Throw in a bit of virtualization, add a tad of cloud computing — which creates hybrid environments — and mix in smartphones and tablets owned by employees, and suddenly figuring out Microsoft licensing can become a nightmare.
“Where Microsoft is really struggling is with the definition of ‘device,'” Jones said. Not too many years ago, this was straightforward, because end-user devices were primarily desktop and laptop PCs, and each one had its own instance of Windows.
But with the mobile boom and its resulting BYOD (bring-your-own-device) trend, as well as with the popularity of virtualized desktops, things got confusing.
Then there is Microsoft’s apparent preference to err on the side of giving customers flexibility by providing many licensing options and product bundle variations, and risking creating confusion, as opposed to siding with more of a one-size-fits-all approach, which is simpler but can be frustrating in its rigidity.

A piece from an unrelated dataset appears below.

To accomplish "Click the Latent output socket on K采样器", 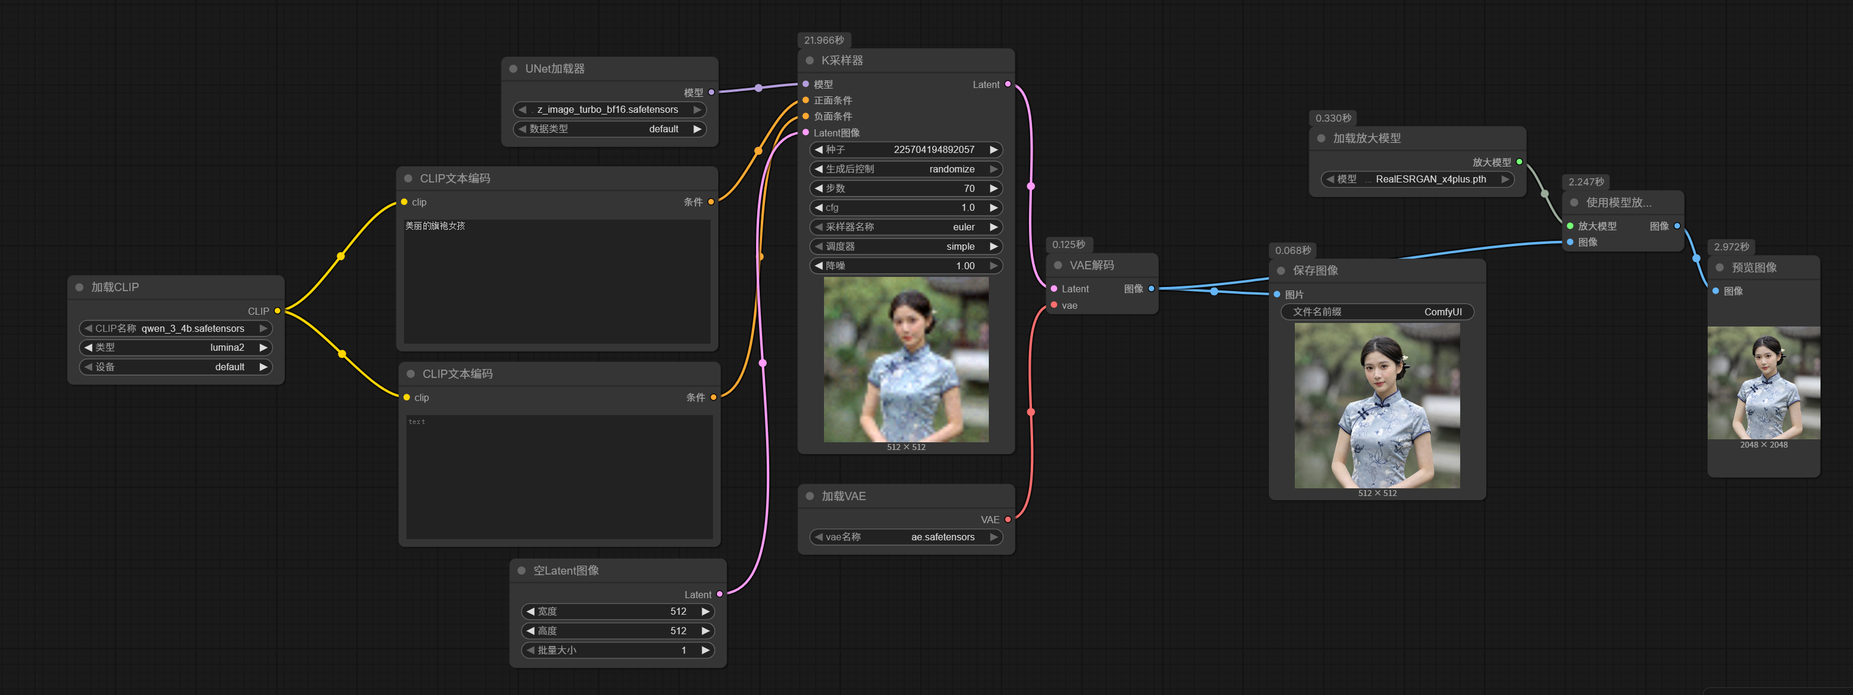I will 1007,84.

“Flexibility and simplicity are diametrically opposed forces in the software industry,” Konary said. “Vendors are always trying to balance them.”
Take the Office 365 family of cloud-hosted and subscription-based productivity and collaboration applications and servers. The Office 365 suite for businesses, government agencies, schools and nonprofits encompasses more than 20 different editions, with different prices and component configurations.
And there’s the lineup of the traditional on-premises equivalents of those products, which increasingly people are mixing and matching with Office 365, creating “hybrid” deployments of locally installed and Microsoft-hosted software, and the corresponding trail of licensing rules and terms, with their variations, requirements, exceptions and caveats.
Office 365 competes against Google Apps, which in terms of licensing and bundling options is the polar opposite — a study in simplicity and clarity.
It’s not a coincidence that there are many independent professionals, boutique firms and teams within larger partner and reseller companies that specialize in helping businesses understand their Microsoft licensing needs and options so that they don’t overpay for and under-use the products they buy.
“Involving the experts is a good investment,” Jones said.
Jones isn’t convinced that the MPSA will remediate enough of these issues to truly transform Microsoft licensing and make it drastically simpler.
“There will still be the complexity of different product teams inventing their own ways to handle common problems and using similar terms to mean different things from each other,” he said. “And they’ll still be propping up obsolete concepts such as ‘qualifying device’ with complex rules trying vainly to cover every conceivable situation.”